── TEXT EXCERPT

Hi everyone, hope you all are comfortable because this is probably about to be a long one. First, I'll give you all the backstory.
My parents are religious (Buddhism) and pretty traditional. My parents want me to find a guy and marry him. That shattered when they found out I was talking to my now-girlfriend through my diary. I personally knew how my parents felt about homosexuals, so I did my best to avoid the conversation when I was still in high school. I spent time with my girlfriend at her house, but even that was limited since my parents are the type to helicopter and track me. So, after they found out that I'm bisexual/lesbian, we've had a long talk. A talk that still happens every now and then for the past three years. They told me that this is not acceptable, I have to be with a guy and only a guy because that's how this world is, people will hate on me, and no one will support me.
In respect, I will not be telling everything about what had happened in the last three years, but it's been hard. My mother just absolutely avoids me for about a week (or two) anytime I mention my girlfriend or when I got back from her parent's house. I only have conversations with my father, and they absolutely go nowhere. Although my father doesn't understand English very well, I made it known and clear that I am not breaking up with my girlfriend. I am and have been doing well in school while I'm with my girlfriend, and tried to reason with him that I need a balance between school, family, and my partner. They mentioned many times that they will not support me if I'm still dating her and no one will support me financially, but they still love me. To reply to that, I told them many times that I will not respect them until they respect me and my choices on who I date, especially since I'm going to be with a girl. Still no progress.

────
── MATERIAL SHOWN

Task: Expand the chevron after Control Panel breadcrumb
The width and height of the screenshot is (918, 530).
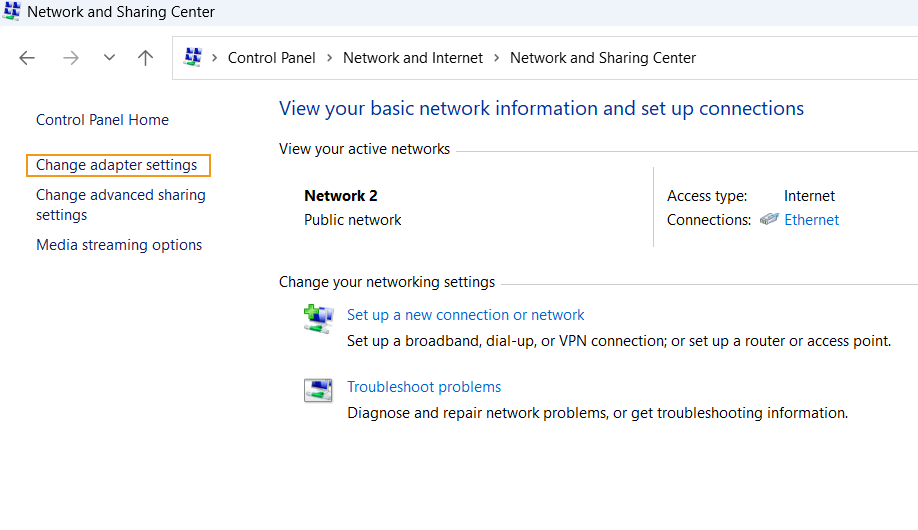Action: pos(329,58)
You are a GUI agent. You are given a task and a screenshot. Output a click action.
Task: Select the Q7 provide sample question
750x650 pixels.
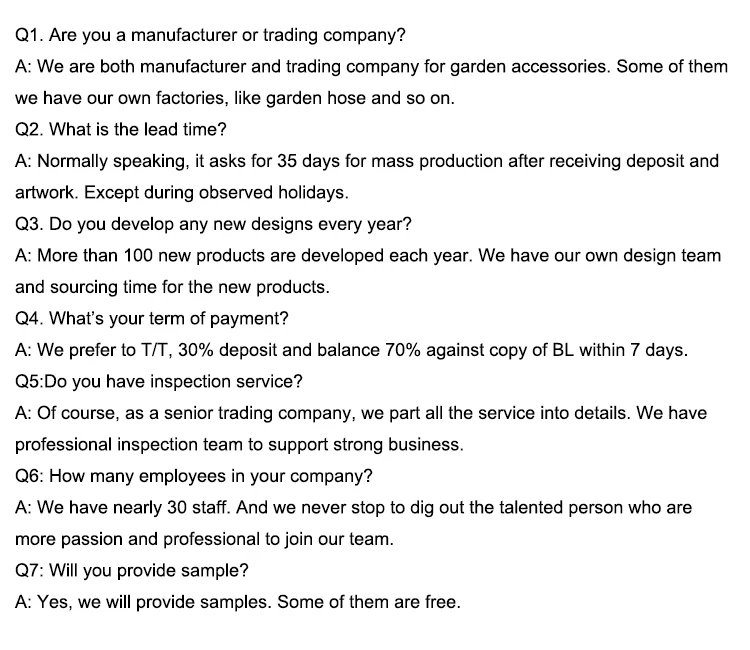133,570
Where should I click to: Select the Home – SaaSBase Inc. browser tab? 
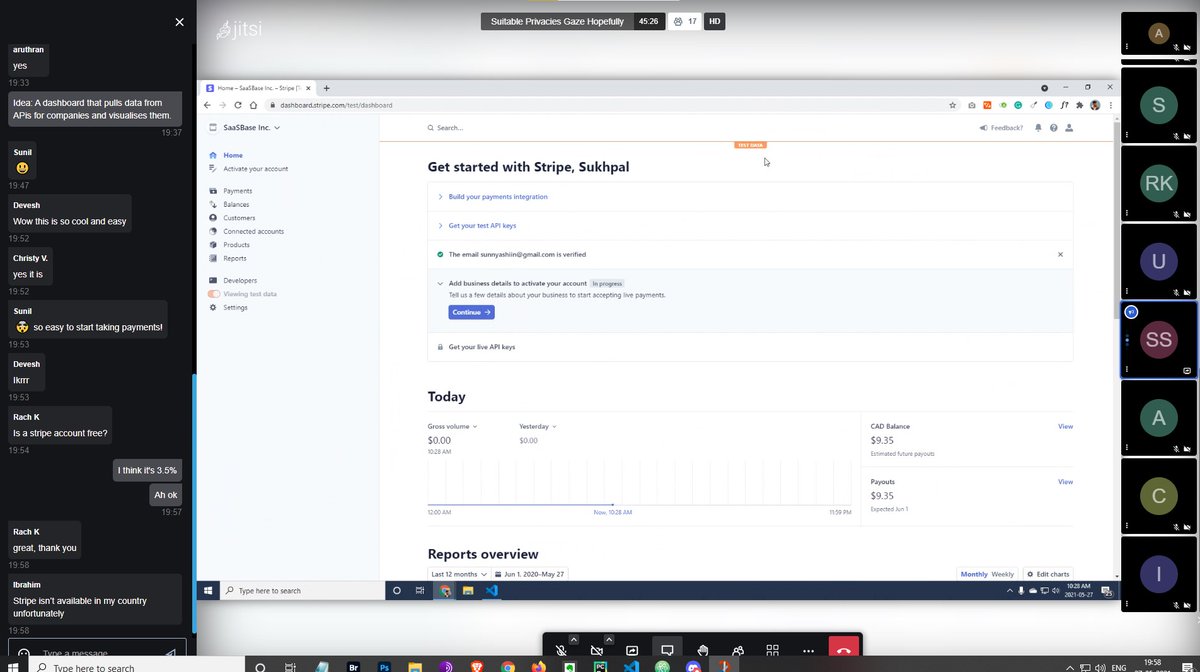(x=255, y=87)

────

**REQUIRED WORK**
1. Answer these questions about the post, one per line:
(a) What religion do the writer's parents follow?
(b) For how long has the talk with the parents kept happening?
(c) For about how long does the writer's mother avoid the writer after the girlfriend is mentioned?
2. For each statement, say yes or no according to the post, and quote the words that settle it:
(a) The writer's father understands English very well.
(b) The writer has been doing well in school while with the girlfriend.
(c) The writer has conversations with both parents.
3. Retype the part of the post between "My parents are religious" and "will support me.", inclusive.
None of the lines is needed for any task.

**EXPECTED RESULTS**
1.
(a) Buddhism
(b) Three years
(c) About a week (or two)

2.
(a) No: "my father doesn't understand English very well"
(b) Yes: "I am and have been doing well in school while I'm with my girlfriend"
(c) No: "I only have conversations with my father"

3.
My parents are religious (Buddhism) and pretty traditional. My parents want me to find a guy and marry him. That shattered when they found out I was talking to my now-girlfriend through my diary. I personally knew how my parents felt about homosexuals, so I did my best to avoid the conversation when I was still in high school. I spent time with my girlfriend at her house, but even that was limited since my parents are the type to helicopter and track me. So, after they found out that I'm bisexual/lesbian, we've had a long talk. A talk that still happens every now and then for the past three years. They told me that this is not acceptable, I have to be with a guy and only a guy because that's how this world is, people will hate on me, and no one will support me.